Scott Elsen/Getty Images

Next to national security, financial reform is Clinton’s most vulnerable issue among liberal primary voters. Her husband repealed parts of the Glass-Steagall Act. Clintonland is populated by the likes of Robert Rubin. And Hillary herself has made enormous amounts of money in paid speeches to Goldman Sachs and others. The world of high finance is her milieu, its rarefied air the stuff she breathes.

Clinton has taken to The New York Times op-ed page in a probably futile attempt to lay those doubts to rest. The spoiler is that she doesn’t go as far as her primary opponents, who have both called for breaking up the big banks. But she does promise to strengthen many of the reforms in the 2010 Dodd-Frank Act, in a bid to further discourage risk-taking, limit proprietary trading, shine a regulatory light on the shadow banking sector, and hold Wall Street executives accountable.
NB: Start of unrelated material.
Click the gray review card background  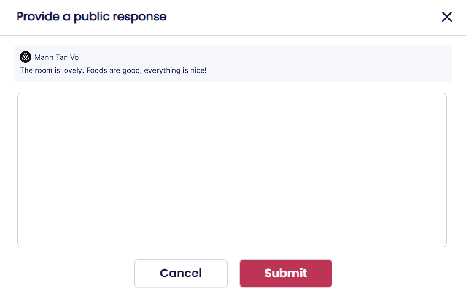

Few of her reforms, of course, will likely be enacted if she is president, given that it is almost certain that Republicans will hold on to at least one chamber of Congress. That is why her first argument for financial reform, coming before any of her proposals, is a defensive one: the veto power she will wield to prevent Republicans from rolling back Dodd-Frank. Clinton’s implicit argument, which is threaded throughout her campaign, is that she’s the only Democrat who can stop a wholesale unwinding of the Obama era.